# Bill Dance Porcupine



## 1st shirt (Jan 11, 2008)

Anyone ever tried the Bill Dance Porcupine in a pond? Do they work??? I got one for my birthday in November and plan to try it this spring in my pond. Just curious what to expect. Look forward to any feedback.


----------



## Fishman (Apr 5, 2004)

They're great! Put it in 4-6 foot of water in the summer, and if you're an ice fisherman put it somewhere deep when the water gets hard. Tie a rope and a bouy to it if you want to make it obvious where it's at/easily retrivable. They arn't exactly snagless either, but they're a heck of a lot less snagless than last years christmas tree 

They're easily replicated at home too, all ya need is some cement, pvc and pvc glue(optional), and an imagination. Try not to use too large of a diameter of pvc if you have catfish. Definitally don't use buckets unless you're filling them in with cement.. again this really only applys if ya have catfish.


----------



## 1st shirt (Jan 11, 2008)

Thanks Fishman

I figured it would be pretty easy to make my own. If this works as advertised, I'll probably make a couple more to add later. Appreciate the feedback!


----------



## davycrockett (Apr 9, 2005)

Check this out www.jandjhabitat.com I made 2 of the 5' trees out of 4" and 1/2" pvc. placed them on the ice. Will see how they work this spring.


----------



## Fishman (Apr 5, 2004)

Wow those are some damn good prices too, neat find davy, thanks for sharing.


----------



## [email protected] (Dec 22, 2006)

Here's a couple of knock offs I made for under $20. I drilled a bunch of holes in the bowling balls (free from alley) and then glued 2' pieces of PVC in the holes with Gorilla Glue. They've been in for a couple of years now and have held up well and draw a few fish. They're about 5' tall.


----------



## beemoth (Aug 3, 2008)

never thought of using a bowling ball but it looks like the porcupine and costs less.....great idea Pondfin


----------



## [email protected] (Dec 22, 2006)

I can't take credit, the design came from a guy named Chip Rowland in Northern Ohio. I just copied his design.


----------



## Tokugawa (Apr 29, 2008)

Nice towel!


----------



## [email protected] (Dec 22, 2006)

One thing about PVC pipe is that it's really smooth and algae doesn't seem to readily attach to it.
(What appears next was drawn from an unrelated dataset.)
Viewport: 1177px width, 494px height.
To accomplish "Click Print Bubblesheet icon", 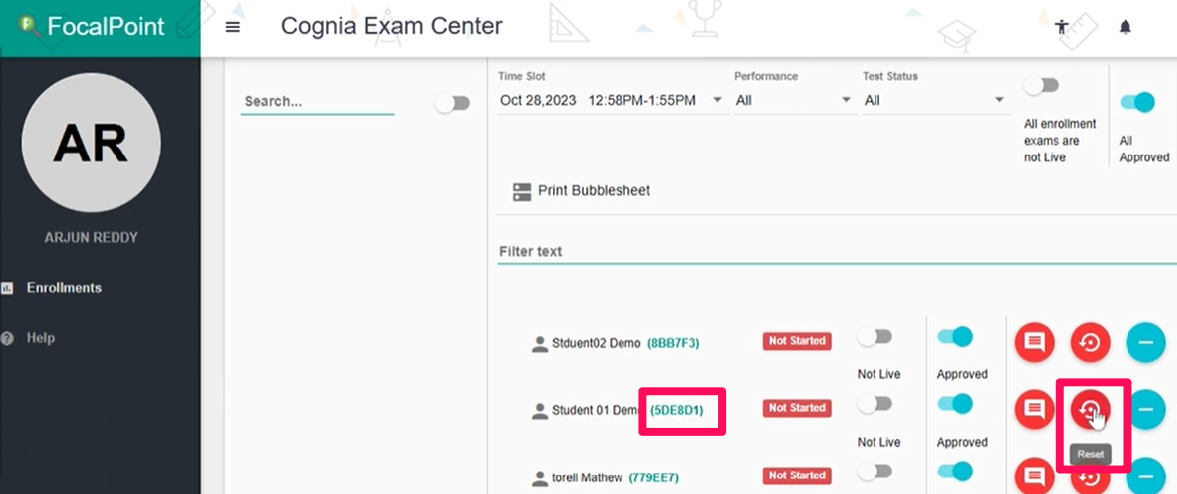I will click(x=521, y=191).
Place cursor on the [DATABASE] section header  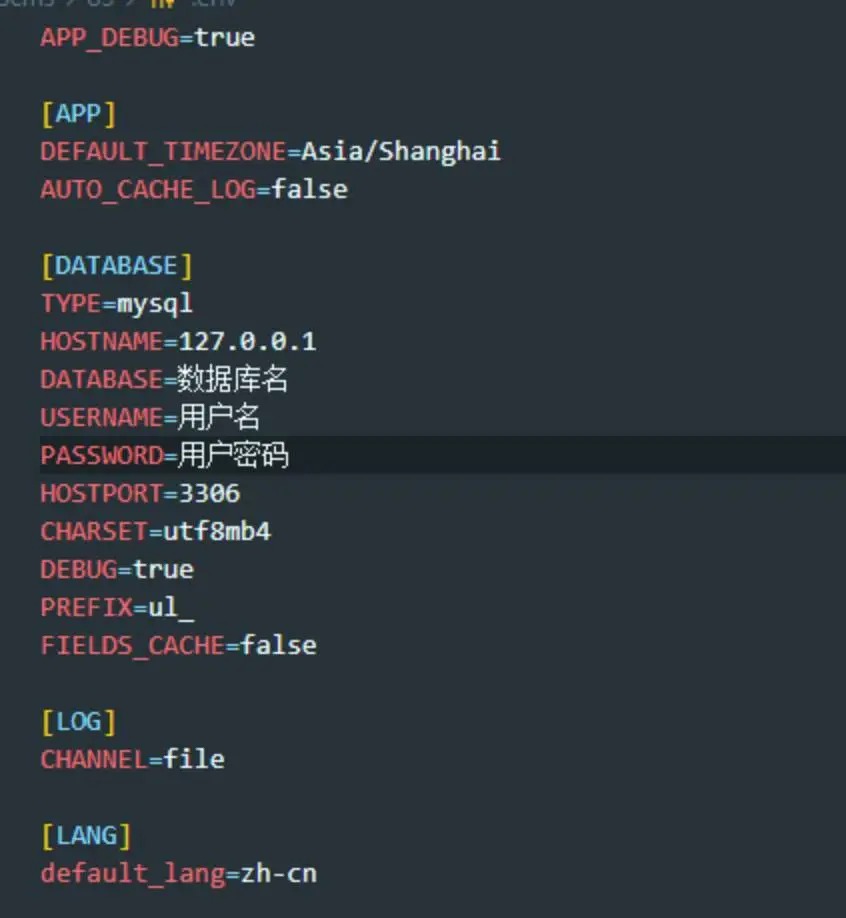pyautogui.click(x=116, y=266)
The ads for the porcupines say algae will quickly grow on them which in turn attracts baitfish. I have a couple more bowling balls and may rough up the PVC with som 80 grit sandpaper before placing the pond. Another thought was to hit it with some spray glue and sprinkle with alfalfa meal or corn meal or something to jump start things. Is the PVC the real Porcupines are made of different? Any better ideas on what to glue to my bowling ball knock-offs?


----------